• [TASK TO CARRY OUT] After finding the line containing "Given: Open the Selection menu" below, please output that line and each following one through the line containing "Task: Click the layers icon in Scene panel", exactly as written.

Data excerpts
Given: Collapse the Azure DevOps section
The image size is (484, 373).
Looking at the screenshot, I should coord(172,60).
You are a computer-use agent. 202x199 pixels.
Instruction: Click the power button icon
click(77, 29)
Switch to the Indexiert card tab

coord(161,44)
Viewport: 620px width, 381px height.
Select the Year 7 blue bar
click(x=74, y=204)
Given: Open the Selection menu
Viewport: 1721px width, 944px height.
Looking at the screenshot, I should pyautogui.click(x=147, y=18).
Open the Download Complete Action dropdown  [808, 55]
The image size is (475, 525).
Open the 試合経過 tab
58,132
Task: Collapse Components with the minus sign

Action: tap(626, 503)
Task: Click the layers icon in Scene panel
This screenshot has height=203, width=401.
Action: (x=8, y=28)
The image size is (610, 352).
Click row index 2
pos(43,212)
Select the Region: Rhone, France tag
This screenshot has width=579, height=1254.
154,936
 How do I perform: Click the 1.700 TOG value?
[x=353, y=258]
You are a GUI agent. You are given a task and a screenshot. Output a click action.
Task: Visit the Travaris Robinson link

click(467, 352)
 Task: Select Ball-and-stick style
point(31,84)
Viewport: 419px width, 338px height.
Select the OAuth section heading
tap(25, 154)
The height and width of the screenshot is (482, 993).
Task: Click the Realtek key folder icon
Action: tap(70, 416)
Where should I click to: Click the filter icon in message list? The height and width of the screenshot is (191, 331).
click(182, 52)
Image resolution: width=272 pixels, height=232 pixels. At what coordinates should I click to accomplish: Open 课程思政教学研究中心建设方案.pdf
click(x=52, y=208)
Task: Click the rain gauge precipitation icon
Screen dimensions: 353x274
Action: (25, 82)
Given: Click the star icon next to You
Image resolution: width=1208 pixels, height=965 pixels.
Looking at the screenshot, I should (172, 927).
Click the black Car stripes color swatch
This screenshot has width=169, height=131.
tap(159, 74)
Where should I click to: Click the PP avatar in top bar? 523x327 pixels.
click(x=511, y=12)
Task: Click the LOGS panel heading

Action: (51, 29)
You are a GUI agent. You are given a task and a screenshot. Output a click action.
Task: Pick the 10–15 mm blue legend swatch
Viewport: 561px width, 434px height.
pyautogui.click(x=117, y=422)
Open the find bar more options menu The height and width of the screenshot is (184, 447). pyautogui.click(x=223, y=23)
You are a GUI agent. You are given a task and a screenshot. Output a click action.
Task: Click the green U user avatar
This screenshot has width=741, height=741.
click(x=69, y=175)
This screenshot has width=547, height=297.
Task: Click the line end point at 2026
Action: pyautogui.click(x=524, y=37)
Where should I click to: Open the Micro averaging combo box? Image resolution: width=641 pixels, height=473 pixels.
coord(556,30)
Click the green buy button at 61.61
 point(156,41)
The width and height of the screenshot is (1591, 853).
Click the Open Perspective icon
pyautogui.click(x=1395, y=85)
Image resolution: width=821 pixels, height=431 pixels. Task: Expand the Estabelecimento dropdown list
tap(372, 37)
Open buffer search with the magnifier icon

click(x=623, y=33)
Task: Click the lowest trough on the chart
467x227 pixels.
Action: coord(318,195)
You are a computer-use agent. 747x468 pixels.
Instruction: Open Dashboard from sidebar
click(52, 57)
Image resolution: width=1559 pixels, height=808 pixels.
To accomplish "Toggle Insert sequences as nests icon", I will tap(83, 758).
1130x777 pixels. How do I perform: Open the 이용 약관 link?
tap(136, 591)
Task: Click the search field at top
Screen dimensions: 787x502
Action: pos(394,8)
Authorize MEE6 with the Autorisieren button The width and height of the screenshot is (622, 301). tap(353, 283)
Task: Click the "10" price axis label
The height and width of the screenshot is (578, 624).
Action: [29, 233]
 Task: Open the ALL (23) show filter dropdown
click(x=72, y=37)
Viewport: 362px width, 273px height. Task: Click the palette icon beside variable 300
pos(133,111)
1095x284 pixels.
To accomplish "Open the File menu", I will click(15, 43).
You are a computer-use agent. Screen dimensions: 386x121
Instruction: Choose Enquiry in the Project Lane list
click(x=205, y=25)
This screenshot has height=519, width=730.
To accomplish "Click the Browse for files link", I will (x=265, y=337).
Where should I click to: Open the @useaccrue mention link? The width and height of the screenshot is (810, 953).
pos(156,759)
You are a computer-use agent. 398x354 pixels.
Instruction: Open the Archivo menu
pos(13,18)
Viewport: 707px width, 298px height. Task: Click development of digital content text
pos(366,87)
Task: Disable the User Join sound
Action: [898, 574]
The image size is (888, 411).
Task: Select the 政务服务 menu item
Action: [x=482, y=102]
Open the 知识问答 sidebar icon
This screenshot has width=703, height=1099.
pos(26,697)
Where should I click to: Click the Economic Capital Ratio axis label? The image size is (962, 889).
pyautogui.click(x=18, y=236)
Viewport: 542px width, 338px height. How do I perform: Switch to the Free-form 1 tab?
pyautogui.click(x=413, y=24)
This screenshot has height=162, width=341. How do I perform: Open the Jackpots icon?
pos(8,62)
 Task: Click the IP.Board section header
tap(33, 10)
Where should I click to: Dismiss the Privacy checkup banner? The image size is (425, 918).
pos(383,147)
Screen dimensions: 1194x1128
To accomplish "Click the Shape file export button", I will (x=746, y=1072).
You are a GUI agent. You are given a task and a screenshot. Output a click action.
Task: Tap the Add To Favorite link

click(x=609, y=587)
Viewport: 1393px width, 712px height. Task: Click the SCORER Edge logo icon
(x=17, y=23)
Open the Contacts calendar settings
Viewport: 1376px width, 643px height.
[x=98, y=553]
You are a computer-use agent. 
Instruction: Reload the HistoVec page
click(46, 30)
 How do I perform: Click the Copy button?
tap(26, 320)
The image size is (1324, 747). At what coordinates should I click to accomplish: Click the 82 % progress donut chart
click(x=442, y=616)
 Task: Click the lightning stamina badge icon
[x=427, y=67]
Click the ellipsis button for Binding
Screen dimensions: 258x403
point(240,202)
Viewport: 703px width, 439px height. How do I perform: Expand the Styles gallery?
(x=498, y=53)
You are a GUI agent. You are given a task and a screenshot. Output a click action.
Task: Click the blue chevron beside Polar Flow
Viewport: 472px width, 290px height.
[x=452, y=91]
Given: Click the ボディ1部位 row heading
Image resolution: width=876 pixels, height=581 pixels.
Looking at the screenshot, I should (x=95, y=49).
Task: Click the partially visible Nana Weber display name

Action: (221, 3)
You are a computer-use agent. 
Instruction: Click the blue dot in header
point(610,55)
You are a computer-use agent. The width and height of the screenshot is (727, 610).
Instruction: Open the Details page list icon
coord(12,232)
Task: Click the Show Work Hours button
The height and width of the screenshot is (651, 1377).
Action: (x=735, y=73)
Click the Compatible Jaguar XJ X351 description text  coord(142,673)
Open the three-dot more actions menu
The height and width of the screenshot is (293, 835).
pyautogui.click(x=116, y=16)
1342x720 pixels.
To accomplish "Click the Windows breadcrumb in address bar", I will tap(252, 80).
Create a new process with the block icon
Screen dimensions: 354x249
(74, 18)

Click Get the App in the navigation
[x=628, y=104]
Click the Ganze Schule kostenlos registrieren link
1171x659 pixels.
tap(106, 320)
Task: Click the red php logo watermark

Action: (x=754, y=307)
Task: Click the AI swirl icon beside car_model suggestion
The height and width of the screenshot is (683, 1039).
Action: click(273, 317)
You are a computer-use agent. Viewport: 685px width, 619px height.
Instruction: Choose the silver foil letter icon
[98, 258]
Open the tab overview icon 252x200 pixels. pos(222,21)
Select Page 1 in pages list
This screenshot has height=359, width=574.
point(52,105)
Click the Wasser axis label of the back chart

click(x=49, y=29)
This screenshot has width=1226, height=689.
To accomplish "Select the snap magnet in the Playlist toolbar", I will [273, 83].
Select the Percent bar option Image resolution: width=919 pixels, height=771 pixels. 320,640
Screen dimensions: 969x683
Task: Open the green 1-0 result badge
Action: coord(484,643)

• [RESPONSE TO THE EXERCISE]
Given: Open the Selection menu
Viewport: 1721px width, 944px height.
Looking at the screenshot, I should pyautogui.click(x=147, y=18).
Open the Download Complete Action dropdown  [808, 55]
The image size is (475, 525).
Open the 試合経過 tab
58,132
Task: Collapse Components with the minus sign

Action: tap(626, 503)
Task: Click the layers icon in Scene panel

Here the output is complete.